Unit vector has length 1. Orthonormal vectors are orthogonal and unit vectors.

RobJohn's suggestions for the basis in polar coordinates, here, satisfy the criteria but how can you approach this geometrically?
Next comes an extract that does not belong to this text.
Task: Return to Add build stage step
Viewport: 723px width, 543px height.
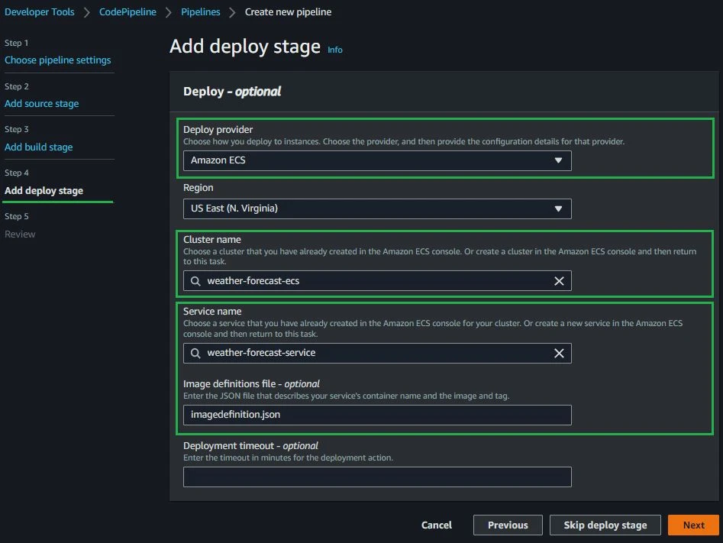Action: [39, 147]

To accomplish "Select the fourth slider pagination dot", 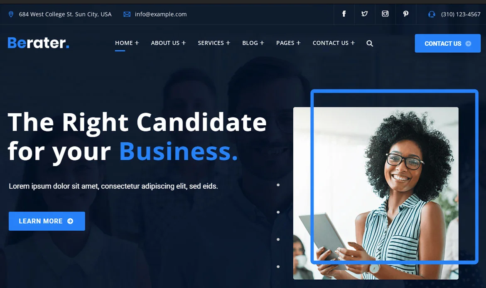I will tap(278, 267).
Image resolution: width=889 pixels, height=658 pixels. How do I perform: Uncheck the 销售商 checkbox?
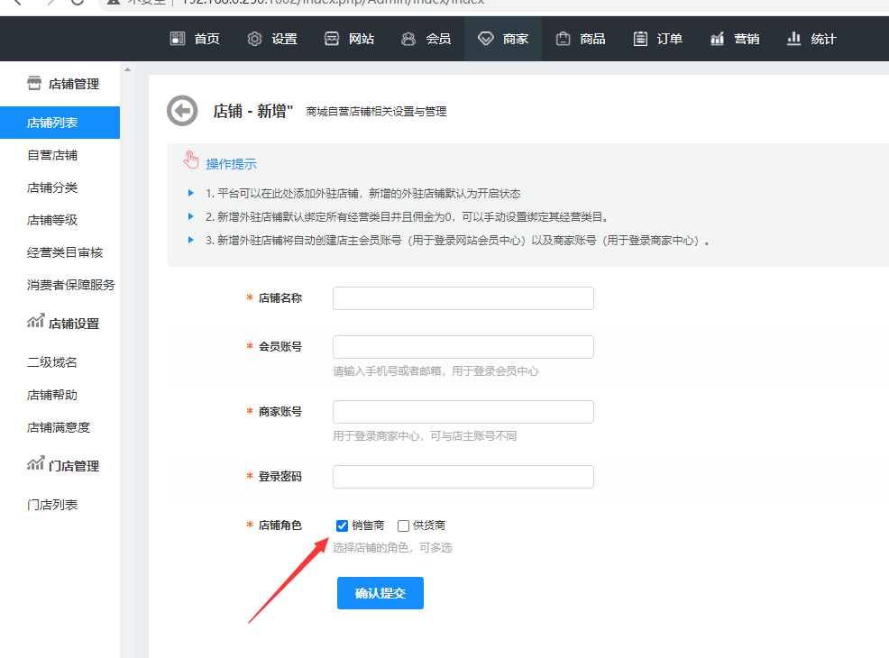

And how to make sure they are actually orthogonal in polar coordinates?

$$\begin{align} \hat{e}_R&=\frac{(x,y,z)}{r}\\ \hat{e}_\theta&=\frac{(-y,x,0)}{\sqrt{r^2-z^2}}\\ \hat{e}_\phi&=\frac{(-xz,-yz,r^2-z^2)}{r\sqrt{r^2-z^2}} \end{align}$$

Perhaps related

  1. Visual Ways to Remember Cross-product in $\mathbb F^3$? (third vector from two other unit vectors)

  2. Explain Dot product with Partial derivatives in Polar-coordinates (orthogonality check)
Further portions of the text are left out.